* Exercise goal
No pictures go into the output, which should consist only of the lines from the first line of the data through the line with "Task: Place cursor on the Species label", copied exactly.

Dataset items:

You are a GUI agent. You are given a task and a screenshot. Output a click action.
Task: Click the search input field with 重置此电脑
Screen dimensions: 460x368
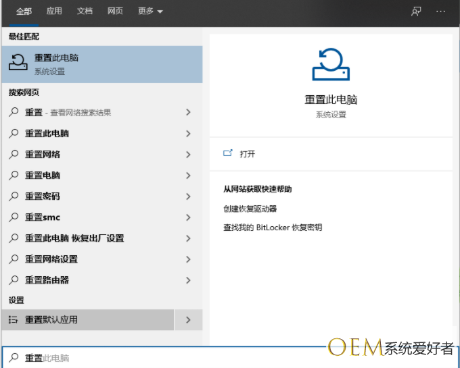[x=162, y=358]
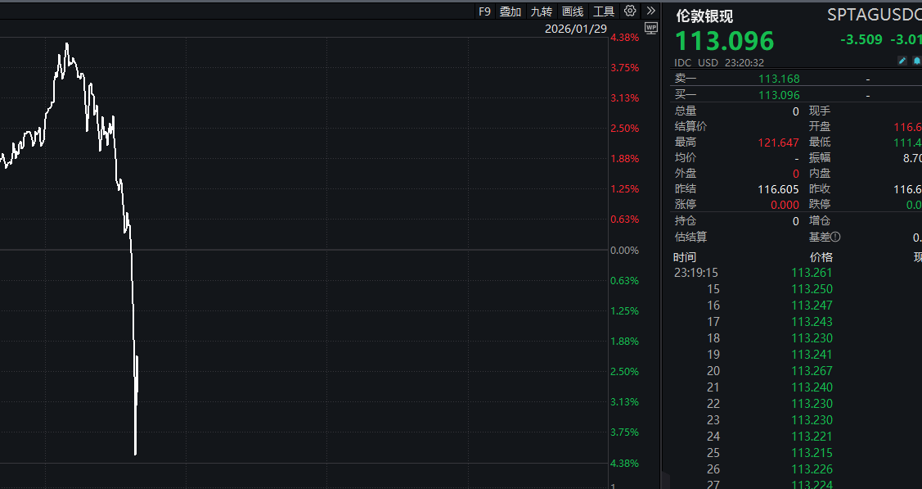Click the WP monitor icon near the date

point(651,28)
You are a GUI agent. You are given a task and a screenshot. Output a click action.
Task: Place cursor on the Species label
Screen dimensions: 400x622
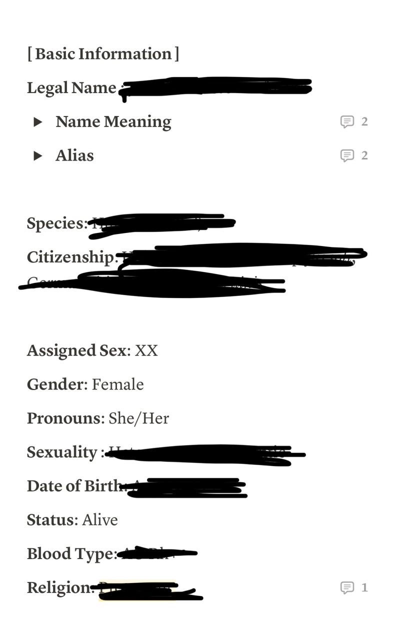pos(56,224)
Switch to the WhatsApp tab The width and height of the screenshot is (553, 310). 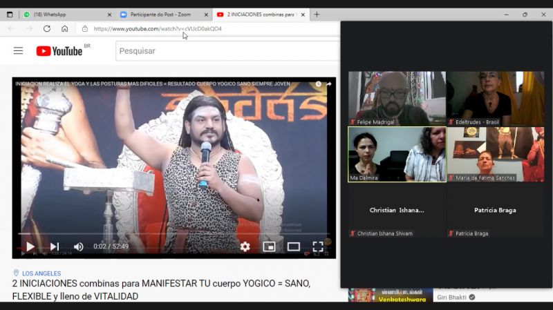tap(64, 14)
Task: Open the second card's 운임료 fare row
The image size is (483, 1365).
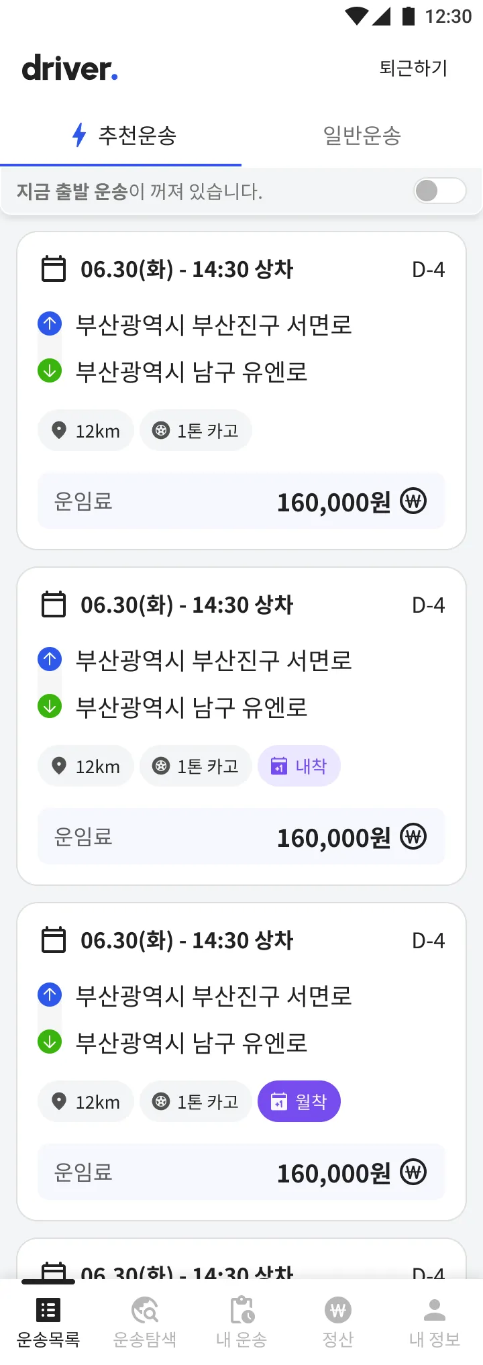Action: tap(241, 837)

* Problem solution
You are a GUI agent. You are given a task and a screenshot. Output a click action.
Task: Click the search input field with 重置此电脑
Screen dimensions: 460x368
[x=162, y=358]
Click the WP monitor icon near the date

point(651,28)
You are a GUI agent. You are given a task and a screenshot. Output a click action.
Task: Place cursor on the Species label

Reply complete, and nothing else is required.